Coun. Sally Mole said Facebook pages have become great tools for tracking lost dogs.

“There’s a whole underground dog-caring network out there,” she said citing the Used Ucluelet and WestCoast Animal Lovers pages as examples.

Mayor Bill Irving said the district plans to use local media and online sources to promote the district’s bylaws and provide clarity to locals on what they mean.

“We’re going to try to pursue that very vigorously this spring,” he said adding the animal control and licensing bylaw is near the top of the list of bylaws set to be featured.

Dogs do not have to be on a leash in Ucluelet but must be in the control of a person and the fine for allowing a dog to run at large is $50 for the first offence and $100 for subsequent offences.

Failing to properly dispose of dog excrement carries a $25 fine for the first offence and a $50 fine for subsequent offences.

When asked if locals should contact the district if they see someone fail to remove their dog’s excrement Yeates responded it would be “impossible to enforce it.”

Dangerous dogs must be leashed and muzzled in Ucluelet and any owner who fails to do either will face a $200 fine for the first offence and $400 for subsequent offences.

Yeates said anyone who sees a dangerous dog running at large should contact the RCMP.

Sgt.

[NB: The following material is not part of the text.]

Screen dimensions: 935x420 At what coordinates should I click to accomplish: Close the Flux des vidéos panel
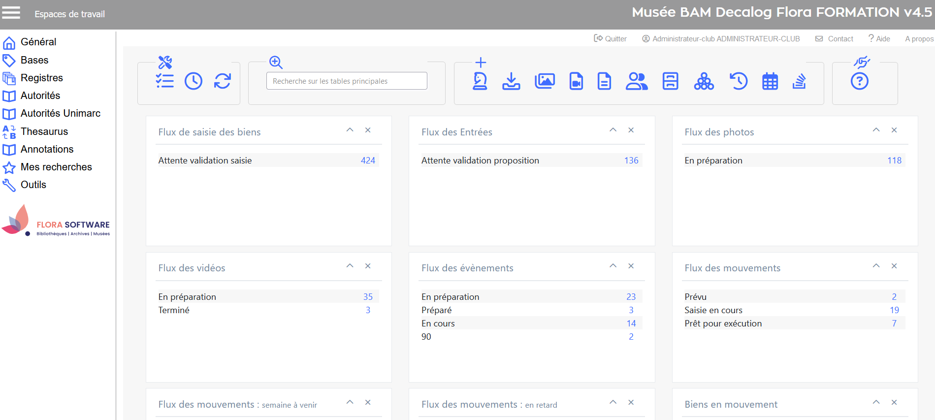(x=368, y=266)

Jeff Swann of the Ucluelet RCMP said the local detachment does not have facilities to take care of lost animals but confirmed local police are equipped to deal with dangerous dogs.

“Especially in a small town, if there’s any incident that we can help with we will help,” Swann said. “If it’s an aggressive animal that is going after somebody or hurting somebody, those are calls we want to go to.”

Swann recalled an injury he received while chasing down a dangerous dog that resulted in multiple stitches up his leg.

“I ran there and unfortunately the dog got me,” he said noting the important thing is that he was the only person injured during the incident.

“Those things are important to us and if there’s an aggressive dog situation or any aggressive animal we always like to be one of the first to get called,” he said.